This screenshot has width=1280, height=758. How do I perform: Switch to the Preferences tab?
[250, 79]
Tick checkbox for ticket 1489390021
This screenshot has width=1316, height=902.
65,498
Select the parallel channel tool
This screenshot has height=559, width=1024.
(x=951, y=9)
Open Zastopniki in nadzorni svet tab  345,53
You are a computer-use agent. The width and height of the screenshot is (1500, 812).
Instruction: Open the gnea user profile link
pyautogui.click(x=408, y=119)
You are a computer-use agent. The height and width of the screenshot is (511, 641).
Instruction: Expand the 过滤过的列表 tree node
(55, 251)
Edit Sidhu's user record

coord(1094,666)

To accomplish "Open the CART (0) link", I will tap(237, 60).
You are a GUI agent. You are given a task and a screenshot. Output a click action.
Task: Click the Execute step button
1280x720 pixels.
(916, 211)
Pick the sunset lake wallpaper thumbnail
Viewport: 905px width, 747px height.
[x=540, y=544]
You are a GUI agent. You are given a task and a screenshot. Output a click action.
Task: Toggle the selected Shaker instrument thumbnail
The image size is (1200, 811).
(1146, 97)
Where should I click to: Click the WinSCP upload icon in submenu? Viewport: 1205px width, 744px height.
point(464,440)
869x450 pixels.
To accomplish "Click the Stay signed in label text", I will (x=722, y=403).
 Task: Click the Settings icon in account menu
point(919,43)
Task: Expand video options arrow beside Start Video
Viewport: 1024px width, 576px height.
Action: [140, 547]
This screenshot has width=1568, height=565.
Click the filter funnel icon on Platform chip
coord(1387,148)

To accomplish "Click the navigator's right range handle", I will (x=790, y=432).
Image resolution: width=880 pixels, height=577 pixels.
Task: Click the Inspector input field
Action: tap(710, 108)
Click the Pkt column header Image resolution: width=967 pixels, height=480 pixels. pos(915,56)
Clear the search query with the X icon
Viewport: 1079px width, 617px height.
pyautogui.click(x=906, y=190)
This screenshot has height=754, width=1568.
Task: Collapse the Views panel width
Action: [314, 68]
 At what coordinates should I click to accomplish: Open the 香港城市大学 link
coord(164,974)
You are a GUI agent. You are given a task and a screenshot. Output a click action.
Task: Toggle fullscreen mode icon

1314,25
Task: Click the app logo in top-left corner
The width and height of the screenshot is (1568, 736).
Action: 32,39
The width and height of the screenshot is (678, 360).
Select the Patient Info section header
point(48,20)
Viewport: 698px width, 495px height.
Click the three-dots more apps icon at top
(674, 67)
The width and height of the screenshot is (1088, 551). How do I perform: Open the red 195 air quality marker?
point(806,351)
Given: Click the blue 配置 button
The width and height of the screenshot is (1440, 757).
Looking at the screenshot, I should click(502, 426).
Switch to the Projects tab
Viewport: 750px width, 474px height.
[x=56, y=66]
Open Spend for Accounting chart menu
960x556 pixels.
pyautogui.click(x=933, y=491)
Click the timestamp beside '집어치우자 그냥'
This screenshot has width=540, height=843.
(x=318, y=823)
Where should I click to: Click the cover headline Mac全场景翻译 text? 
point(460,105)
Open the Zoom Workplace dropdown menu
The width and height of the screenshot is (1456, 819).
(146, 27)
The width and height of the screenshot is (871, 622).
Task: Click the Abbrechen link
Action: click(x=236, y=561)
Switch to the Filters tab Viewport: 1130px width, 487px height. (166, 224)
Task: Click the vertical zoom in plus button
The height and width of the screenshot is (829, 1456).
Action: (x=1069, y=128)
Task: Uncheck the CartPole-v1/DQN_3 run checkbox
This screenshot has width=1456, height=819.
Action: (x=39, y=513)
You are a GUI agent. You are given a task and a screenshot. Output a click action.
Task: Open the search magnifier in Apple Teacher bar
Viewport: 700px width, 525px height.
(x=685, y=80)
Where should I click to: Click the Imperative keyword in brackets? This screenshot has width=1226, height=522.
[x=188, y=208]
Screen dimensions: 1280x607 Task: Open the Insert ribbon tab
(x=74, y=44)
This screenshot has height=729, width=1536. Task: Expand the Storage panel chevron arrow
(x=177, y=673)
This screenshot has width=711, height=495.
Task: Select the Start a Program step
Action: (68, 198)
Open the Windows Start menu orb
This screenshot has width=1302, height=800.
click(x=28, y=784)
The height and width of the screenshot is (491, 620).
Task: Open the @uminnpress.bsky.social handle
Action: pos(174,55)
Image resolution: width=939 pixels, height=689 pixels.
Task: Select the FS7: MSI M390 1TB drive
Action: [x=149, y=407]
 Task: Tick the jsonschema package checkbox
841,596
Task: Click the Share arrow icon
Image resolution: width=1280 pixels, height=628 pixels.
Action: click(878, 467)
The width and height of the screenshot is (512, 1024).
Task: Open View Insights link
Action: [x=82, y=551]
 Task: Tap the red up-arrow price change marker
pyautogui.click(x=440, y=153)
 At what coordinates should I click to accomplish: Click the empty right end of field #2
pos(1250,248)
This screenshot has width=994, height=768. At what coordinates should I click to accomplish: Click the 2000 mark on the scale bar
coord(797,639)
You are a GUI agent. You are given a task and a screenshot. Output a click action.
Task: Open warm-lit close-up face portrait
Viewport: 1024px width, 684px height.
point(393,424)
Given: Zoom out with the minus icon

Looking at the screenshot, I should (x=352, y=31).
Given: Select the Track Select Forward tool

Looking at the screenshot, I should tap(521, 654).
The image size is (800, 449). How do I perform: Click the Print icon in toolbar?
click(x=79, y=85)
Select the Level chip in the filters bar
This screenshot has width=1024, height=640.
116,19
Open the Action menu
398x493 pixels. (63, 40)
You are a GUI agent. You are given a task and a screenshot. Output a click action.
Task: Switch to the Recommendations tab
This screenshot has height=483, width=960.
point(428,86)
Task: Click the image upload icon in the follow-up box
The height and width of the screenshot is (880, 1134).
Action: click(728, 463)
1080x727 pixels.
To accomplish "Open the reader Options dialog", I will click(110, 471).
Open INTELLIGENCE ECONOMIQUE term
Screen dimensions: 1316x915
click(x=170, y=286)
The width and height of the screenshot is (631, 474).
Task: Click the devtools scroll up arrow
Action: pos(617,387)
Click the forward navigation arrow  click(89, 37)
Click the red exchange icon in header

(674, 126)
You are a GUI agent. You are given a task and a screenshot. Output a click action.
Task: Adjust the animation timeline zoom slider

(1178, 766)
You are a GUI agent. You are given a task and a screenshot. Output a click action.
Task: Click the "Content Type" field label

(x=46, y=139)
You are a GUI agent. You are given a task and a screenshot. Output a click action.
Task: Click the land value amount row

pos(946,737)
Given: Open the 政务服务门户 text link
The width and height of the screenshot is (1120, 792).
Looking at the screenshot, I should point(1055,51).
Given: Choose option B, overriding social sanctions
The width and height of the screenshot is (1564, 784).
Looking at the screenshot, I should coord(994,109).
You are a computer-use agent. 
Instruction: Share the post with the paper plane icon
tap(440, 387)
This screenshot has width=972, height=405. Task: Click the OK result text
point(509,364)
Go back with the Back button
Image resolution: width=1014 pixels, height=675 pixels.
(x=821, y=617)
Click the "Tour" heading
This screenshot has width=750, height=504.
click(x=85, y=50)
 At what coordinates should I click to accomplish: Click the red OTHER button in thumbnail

- - - - - - -

Problem details: Swap every "Instruction" for "Command" throughout the records and reproduce them with no other changes.

Result of this task:
This screenshot has width=1280, height=758. How do I perform: Switch to the Preferences tab?
[250, 79]
Tick checkbox for ticket 1489390021
This screenshot has width=1316, height=902.
65,498
Select the parallel channel tool
This screenshot has height=559, width=1024.
(x=951, y=9)
Open Zastopniki in nadzorni svet tab  345,53
You are a computer-use agent. The width and height of the screenshot is (1500, 812).
Command: Open the gnea user profile link
pyautogui.click(x=408, y=119)
You are a computer-use agent. The height and width of the screenshot is (511, 641).
Command: Expand the 过滤过的列表 tree node
(55, 251)
Edit Sidhu's user record

coord(1094,666)

To accomplish "Open the CART (0) link", I will tap(237, 60).
You are a GUI agent. You are given a task and a screenshot. Output a click action.
Task: Click the Execute step button
1280x720 pixels.
(916, 211)
Pick the sunset lake wallpaper thumbnail
Viewport: 905px width, 747px height.
[x=540, y=544]
You are a GUI agent. You are given a task and a screenshot. Output a click action.
Task: Toggle the selected Shaker instrument thumbnail
The image size is (1200, 811).
(1146, 97)
Where should I click to: Click the WinSCP upload icon in submenu? Viewport: 1205px width, 744px height.
point(464,440)
869x450 pixels.
To accomplish "Click the Stay signed in label text", I will (x=722, y=403).
 Task: Click the Settings icon in account menu
point(919,43)
Task: Expand video options arrow beside Start Video
Viewport: 1024px width, 576px height.
Action: [140, 547]
This screenshot has width=1568, height=565.
Click the filter funnel icon on Platform chip
coord(1387,148)

To accomplish "Click the navigator's right range handle", I will (x=790, y=432).
Image resolution: width=880 pixels, height=577 pixels.
Task: Click the Inspector input field
Action: tap(710, 108)
Click the Pkt column header Image resolution: width=967 pixels, height=480 pixels. pos(915,56)
Clear the search query with the X icon
Viewport: 1079px width, 617px height.
pyautogui.click(x=906, y=190)
This screenshot has height=754, width=1568.
Task: Collapse the Views panel width
Action: [314, 68]
 At what coordinates should I click to accomplish: Open the 香港城市大学 link
coord(164,974)
You are a GUI agent. You are given a task and a screenshot. Output a click action.
Task: Toggle fullscreen mode icon

1314,25
Task: Click the app logo in top-left corner
The width and height of the screenshot is (1568, 736).
Action: 32,39
The width and height of the screenshot is (678, 360).
Select the Patient Info section header
point(48,20)
Viewport: 698px width, 495px height.
Click the three-dots more apps icon at top
(674, 67)
The width and height of the screenshot is (1088, 551). How do I perform: Open the red 195 air quality marker?
point(806,351)
Given: Click the blue 配置 button
The width and height of the screenshot is (1440, 757).
Looking at the screenshot, I should click(502, 426).
Switch to the Projects tab
Viewport: 750px width, 474px height.
[x=56, y=66]
Open Spend for Accounting chart menu
960x556 pixels.
pyautogui.click(x=933, y=491)
Click the timestamp beside '집어치우자 그냥'
This screenshot has width=540, height=843.
(x=318, y=823)
Where should I click to: Click the cover headline Mac全场景翻译 text? 
point(460,105)
Open the Zoom Workplace dropdown menu
The width and height of the screenshot is (1456, 819).
(146, 27)
The width and height of the screenshot is (871, 622).
Task: Click the Abbrechen link
Action: click(x=236, y=561)
Switch to the Filters tab Viewport: 1130px width, 487px height. (166, 224)
Task: Click the vertical zoom in plus button
The height and width of the screenshot is (829, 1456).
Action: (x=1069, y=128)
Task: Uncheck the CartPole-v1/DQN_3 run checkbox
This screenshot has width=1456, height=819.
Action: (x=39, y=513)
You are a GUI agent. You are given a task and a screenshot. Output a click action.
Task: Open the search magnifier in Apple Teacher bar
Viewport: 700px width, 525px height.
(x=685, y=80)
Where should I click to: Click the Imperative keyword in brackets? This screenshot has width=1226, height=522.
[x=188, y=208]
Screen dimensions: 1280x607 Task: Open the Insert ribbon tab
(x=74, y=44)
This screenshot has height=729, width=1536. Task: Expand the Storage panel chevron arrow
(x=177, y=673)
This screenshot has width=711, height=495.
Task: Select the Start a Program step
Action: (68, 198)
Open the Windows Start menu orb
This screenshot has width=1302, height=800.
click(x=28, y=784)
The height and width of the screenshot is (491, 620).
Task: Open the @uminnpress.bsky.social handle
Action: pos(174,55)
Image resolution: width=939 pixels, height=689 pixels.
Task: Select the FS7: MSI M390 1TB drive
Action: [x=149, y=407]
 Task: Tick the jsonschema package checkbox
841,596
Task: Click the Share arrow icon
Image resolution: width=1280 pixels, height=628 pixels.
Action: click(878, 467)
The width and height of the screenshot is (512, 1024).
Task: Open View Insights link
Action: [x=82, y=551]
 Task: Tap the red up-arrow price change marker
pyautogui.click(x=440, y=153)
 At what coordinates should I click to accomplish: Click the empty right end of field #2
pos(1250,248)
This screenshot has width=994, height=768. At what coordinates should I click to accomplish: Click the 2000 mark on the scale bar
coord(797,639)
You are a GUI agent. You are given a task and a screenshot. Output a click action.
Task: Open warm-lit close-up face portrait
Viewport: 1024px width, 684px height.
point(393,424)
Given: Zoom out with the minus icon

Looking at the screenshot, I should (x=352, y=31).
Given: Select the Track Select Forward tool

Looking at the screenshot, I should tap(521, 654).
The image size is (800, 449). How do I perform: Click the Print icon in toolbar?
click(x=79, y=85)
Select the Level chip in the filters bar
This screenshot has width=1024, height=640.
116,19
Open the Action menu
398x493 pixels. (63, 40)
You are a GUI agent. You are given a task and a screenshot. Output a click action.
Task: Switch to the Recommendations tab
This screenshot has height=483, width=960.
point(428,86)
Task: Click the image upload icon in the follow-up box
The height and width of the screenshot is (880, 1134).
Action: click(728, 463)
1080x727 pixels.
To accomplish "Open the reader Options dialog", I will click(110, 471).
Open INTELLIGENCE ECONOMIQUE term
Screen dimensions: 1316x915
click(x=170, y=286)
The width and height of the screenshot is (631, 474).
Task: Click the devtools scroll up arrow
Action: pos(617,387)
Click the forward navigation arrow  click(89, 37)
Click the red exchange icon in header

(674, 126)
You are a GUI agent. You are given a task and a screenshot. Output a click action.
Task: Adjust the animation timeline zoom slider

(1178, 766)
You are a GUI agent. You are given a task and a screenshot. Output a click action.
Task: Click the "Content Type" field label

(x=46, y=139)
You are a GUI agent. You are given a task and a screenshot. Output a click action.
Task: Click the land value amount row

pos(946,737)
Given: Open the 政务服务门户 text link
The width and height of the screenshot is (1120, 792).
Looking at the screenshot, I should point(1055,51).
Given: Choose option B, overriding social sanctions
The width and height of the screenshot is (1564, 784).
Looking at the screenshot, I should coord(994,109).
You are a computer-use agent. 
Command: Share the post with the paper plane icon
tap(440, 387)
This screenshot has width=972, height=405. Task: Click the OK result text
point(509,364)
Go back with the Back button
Image resolution: width=1014 pixels, height=675 pixels.
(x=821, y=617)
Click the "Tour" heading
This screenshot has width=750, height=504.
click(x=85, y=50)
 At what coordinates should I click to accomplish: Click the red OTHER button in thumbnail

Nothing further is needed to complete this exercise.